*PROBLEM TO SOLVE*: Rewrite everything from the line containing "At what coordinates" down to the line containing "point(436,436)", putting "line" in place of "row" and changing nothing else.

*SUPPLIED DATA*:
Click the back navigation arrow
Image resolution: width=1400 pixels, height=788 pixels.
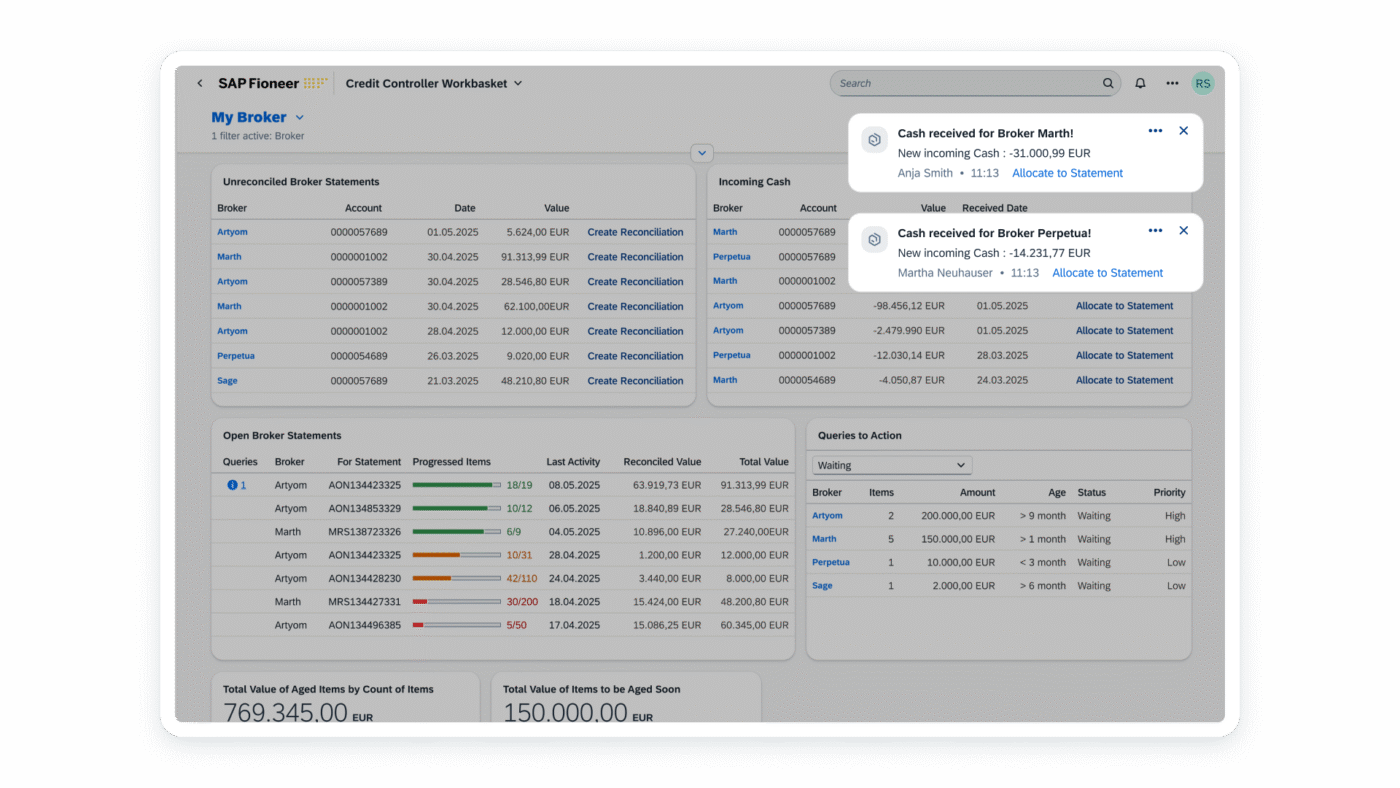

==

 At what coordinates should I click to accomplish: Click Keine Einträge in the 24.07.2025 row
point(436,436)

--

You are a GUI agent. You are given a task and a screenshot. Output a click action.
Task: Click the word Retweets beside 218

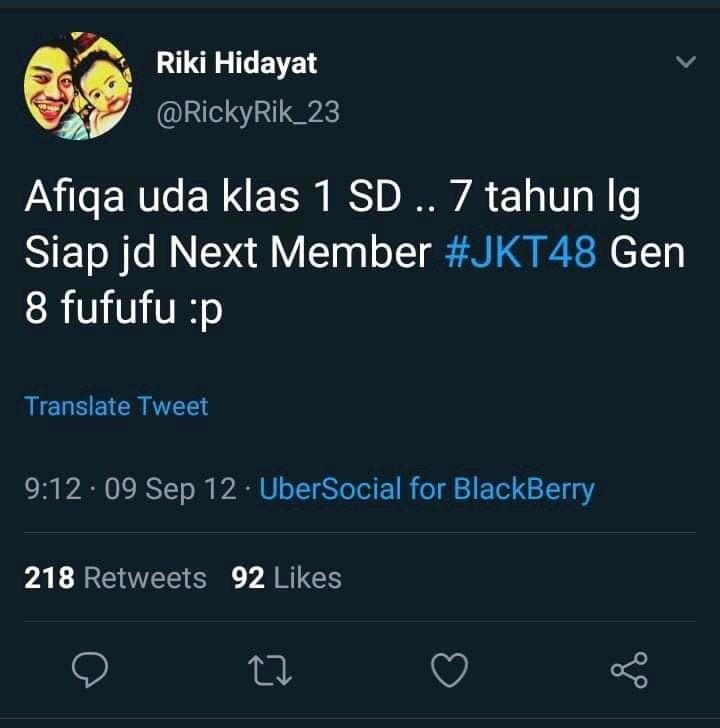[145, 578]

*PROBLEM SOLUTION*:
 At what coordinates should I click to accomplish: Click Keine Einträge in the 24.07.2025 line
point(436,436)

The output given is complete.